English    Türkçe    فارسی   

5
354-363

  • Sofinin biri bir iç sıkıntısına uğradı, cüppesinin önünü yırttı, ondan sonra ferahladı.
  • صوفیی بدرید جبه در حرج  ** پیشش آمد بعد به دریدن فرج 
  • O yırtık cüppeye fereci (ferahlık) adını koydu. Bu lâkap, o kurtulmuş adamdan sonra yayıldı. 355
  • کرد نام آن دریده فرجی  ** این لقب شد فاش زان مرد نجی 
  • Yayıldı ama safını şeyh aldı, götürdü, halka tortudan ibaret olan adı kaldı.

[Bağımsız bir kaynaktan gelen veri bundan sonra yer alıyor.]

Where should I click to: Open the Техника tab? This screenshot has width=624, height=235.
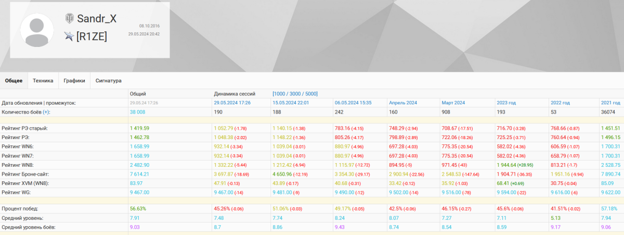(x=43, y=81)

  • این لقب شد فاش و صافش شیخ برد  ** ماند اندر طبع خلقان حرف درد 
  • Böylece her şeyin bir saf ve tortusuz tarafı vardır, adını da tortu gibi aleme bırakmıştır.
  • هم‌چنین هر نام صافی داشتست  ** اسم را چون دردیی بگذاشتست 
  • Kim toprak yemeyi adet edinmişse tortuya yapışmıştır. Sofi ise hemencecik safın bulunduğu tarafa gider.
  • هر که گل خوارست دردی را گرفت  ** رفت صوفی سوی صافی ناشکفت 
  • Elbette tortunun bir safı vardır der ve gönül, bu delaletle saflığa varır, ulaşır.
  • گفت لابد درد را صافی بود  ** زین دلالت دل به صفوت می‌رود 
  • Tortu güçlüktür, safı da kolaylığı. Saf, hurmaya benzer, tortu da hurma çağlasına. 360
  • درد عسر افتاد و صافش یسر او  ** صاف چون خرما و دردی بسر او 
  • Güçlük kolaylıkla beraberdir, kendine gel, ümidini kesme. Bu ölümden sonra hayata yol var.
  • یسر با عسرست هین آیس مباش  ** راه داری زین ممات اندر معاش 
  • Oğul ferahlamak istiyorsan cüppeni yırt da o saflıktan hemencecik baş çıkarsın.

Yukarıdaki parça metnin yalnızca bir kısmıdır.